As described above, since the present invention is based on the hydrostatic pressing method, a uniform pressure is applied to the laminated green body, and defects such as delamination cracks after firing which have been generated by the conventional mechanical pressing method are generated. Disappears. Also, compared to the conventional hydrostatic pressing method, the laminated green body is held by the rigid carrier plate, and the lateral shrinkage of the laminated green body is extremely small. Cutting errors based on layers are almost eliminated. Furthermore, it is possible to apply a hydrostatic press without entering / exiting a special frame, and to pressurize a large number of laminated green bodies in a lump. Moreover, it is easy to cut the laminated green bodies after pressing. A multilayer ceramic electronic component can be manufactured well.

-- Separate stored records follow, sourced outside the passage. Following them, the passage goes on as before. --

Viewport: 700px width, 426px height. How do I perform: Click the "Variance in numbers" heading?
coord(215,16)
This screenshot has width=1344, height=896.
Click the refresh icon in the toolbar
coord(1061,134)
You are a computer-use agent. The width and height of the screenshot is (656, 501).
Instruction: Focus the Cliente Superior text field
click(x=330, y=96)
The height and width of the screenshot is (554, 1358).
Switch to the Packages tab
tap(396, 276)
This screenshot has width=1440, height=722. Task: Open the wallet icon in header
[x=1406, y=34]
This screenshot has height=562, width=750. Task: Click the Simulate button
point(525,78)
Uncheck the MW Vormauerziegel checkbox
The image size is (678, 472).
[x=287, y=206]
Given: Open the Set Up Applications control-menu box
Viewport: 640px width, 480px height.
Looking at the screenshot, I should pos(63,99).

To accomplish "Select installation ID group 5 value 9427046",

[Brief description of the drawings]

FIG. 1 is a sectional view taken along the line AA of FIG. 2, showing a state in which a laminated green body according to an embodiment of the present invention is temporarily bonded to a surface of a rigid carrier plate.

FIG. 2 is a plan view of FIG. 1;

FIG. 3A is a cross-sectional view showing a state in which a laminated green body with a carrier plate is vacuum-packaged in a flexible bag. (B) is sectional drawing corresponding to FIG. 1 of the laminated green body with a carrier plate pressed by the hydrostatic pressure.

FIG. 4 is a sectional view of a main part of a hydrostatic press for the laminated green body.

[Explanation of symbols]

 DESCRIPTION OF SYMBOLS 10 Rigid carrier plate 11 Electrode layer 12 Laminated green body 13 Adhesive 14 Base film 16 Resin layer 17 Cut mark 18 Flexible bag 20 Hydrostatic press machine 21 Tray 22 Working fluid

────────────────────────────────────────────────── ─── Continuation of front page (56) References JP-A-2-58816 (JP, A) JP-A-1-210309 (JP, A) JP-A-2-208912 (JP, A) JP-A-4- 8498 (JP, A) (58) Field surveyed (Int. Cl. ⁶ , DB name) H01G 4/12

Claims (5)

(57) [Claims] 1. A temporary bonding step of temporarily bonding a laminated green body (12) having an electrode layer (11) inside to a surface of a rigid carrier plate (10), and a laminate temporarily bonded to the carrier plate (10). Green body (12)
A packaging step of vacuum packaging with the carrier plate (10), and a laminated green body with the vacuum-packed carrier plate (12).
A press step of isostatic pressing, and when the longitudinal direction and the lateral direction of the carrier plate (10) are set to the x direction and the y direction, respectively, the laminated green body (12) with the carrier plate subjected to the isostatic pressing is applied to a carrier plate ( A method for producing a multilayer ceramic electronic component, comprising: a cutting step of cutting in the x and y directions while leaving 10); and a peeling step of peeling off the cut laminated green body (12) from the carrier plate (10). 2. A laminated green body (12) comprising: (a) fixing a ceramic green sheet on the surface of a rigid carrier plate (10) by hot pressing, and then printing and drying a conductive paste for an electrode layer; And (b) laminating another ceramic green sheet on the green sheet and fixing by hot pressing, then printing and drying a conductive paste for an electrode layer, the step (b) The method for producing a multilayer ceramic electronic component according to claim 1, wherein the method is repeated. In the temporary bonding step, a base film with an adhesive is adhered to the surface of the rigid carrier plate with the adhesive, and a resin layer is formed on the surface of the film. 2.) The method of manufacturing a multilayer ceramic electronic component according to claim 1, wherein, after forming (a), a laminated green body (12) is temporarily bonded onto the resin layer. 4. The peeling of the base film (14) from the rigid carrier plate (10) in the peeling step is performed.
4. The method for manufacturing a multilayer ceramic electronic component according to claim 3, wherein the method is performed by peeling off the laminate. 5. A printing step of printing a cut mark (17) on the upper surface of the laminated green body (12) between the temporary bonding step and the packaging step, and the cutting step includes the step of printing the laminated green body by the cut mark (17). 2. The method according to claim 1, wherein (12) is cut.